* [Brief]: Once the images are set aside, print the remaining lines below exactly.

-- Records for processing follows --

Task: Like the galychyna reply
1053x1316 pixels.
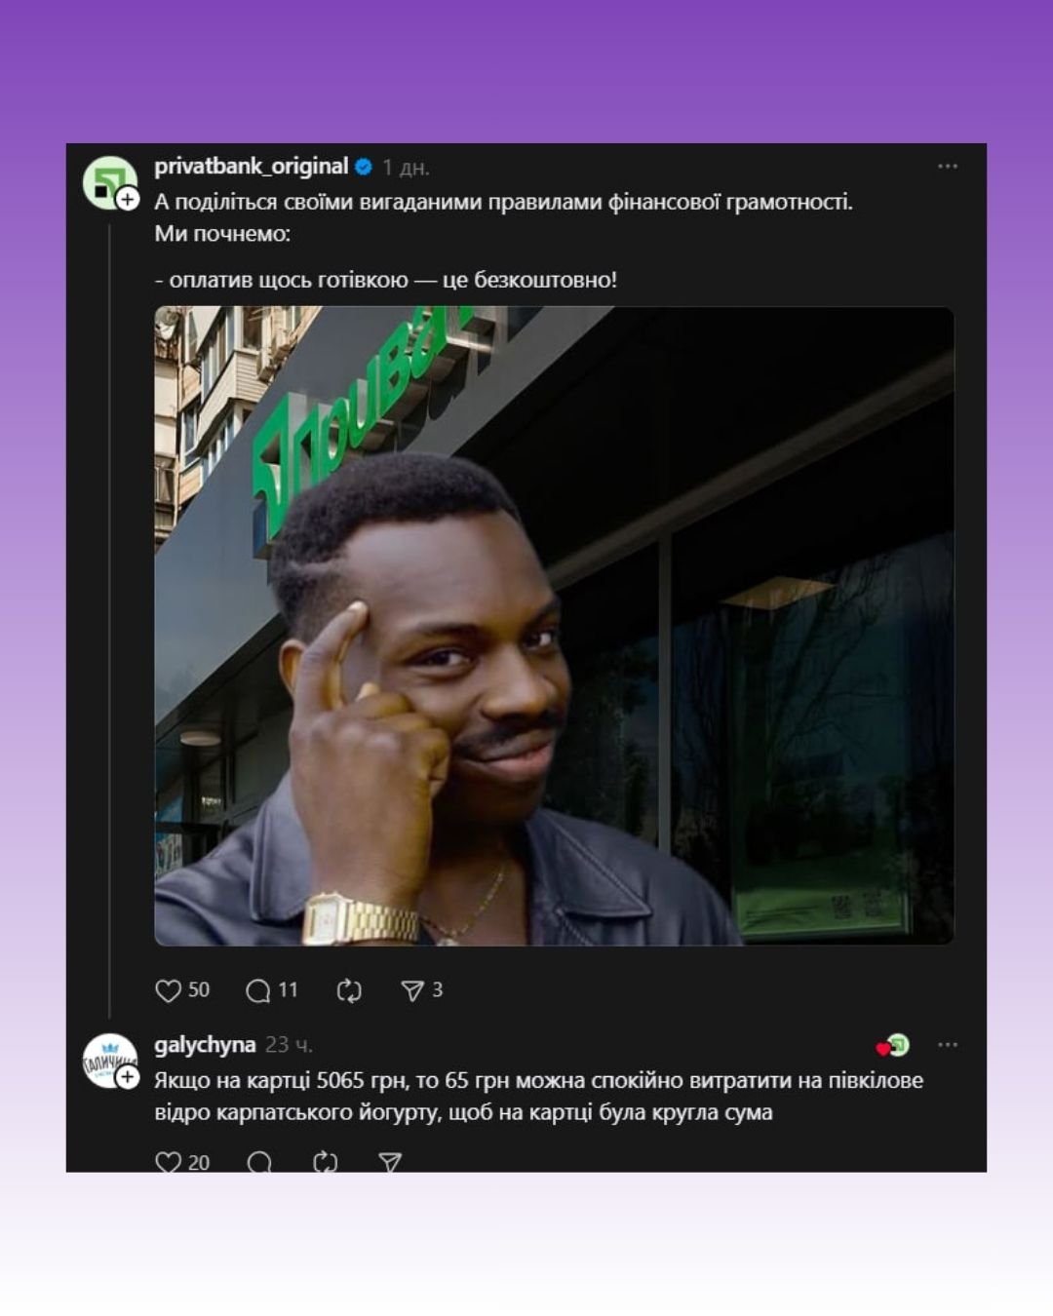Action: point(168,1161)
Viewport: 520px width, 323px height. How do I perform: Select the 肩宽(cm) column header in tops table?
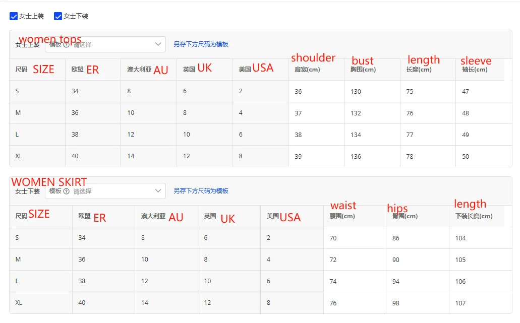tap(307, 70)
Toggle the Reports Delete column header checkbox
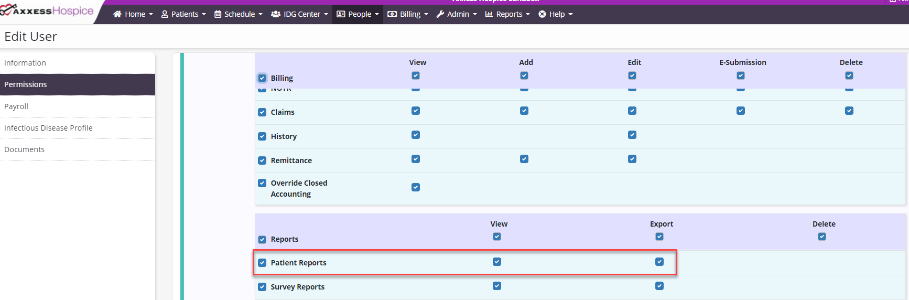Image resolution: width=909 pixels, height=300 pixels. click(822, 237)
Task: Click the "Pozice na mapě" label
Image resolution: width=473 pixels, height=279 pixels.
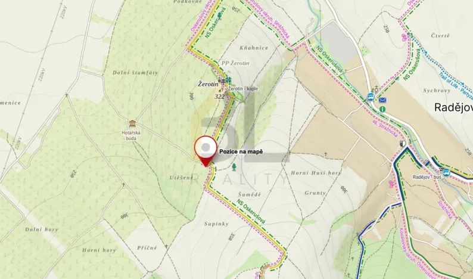Action: (241, 151)
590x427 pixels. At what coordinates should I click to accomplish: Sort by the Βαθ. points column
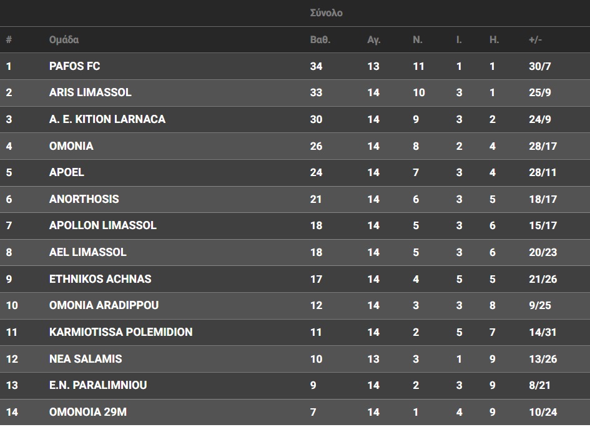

-- Records for processing concluded --

* [Output of the exercise]:
Task: Like the galychyna reply
1053x1316 pixels.
Action: point(168,1161)
Viewport: 520px width, 323px height. How do I perform: Select the 肩宽(cm) column header in tops table?
tap(307, 70)
Toggle the Reports Delete column header checkbox
Image resolution: width=909 pixels, height=300 pixels. click(822, 237)
Task: Click the "Pozice na mapě" label
Image resolution: width=473 pixels, height=279 pixels.
Action: (241, 151)
590x427 pixels. At what coordinates should I click to accomplish: Sort by the Βαθ. points column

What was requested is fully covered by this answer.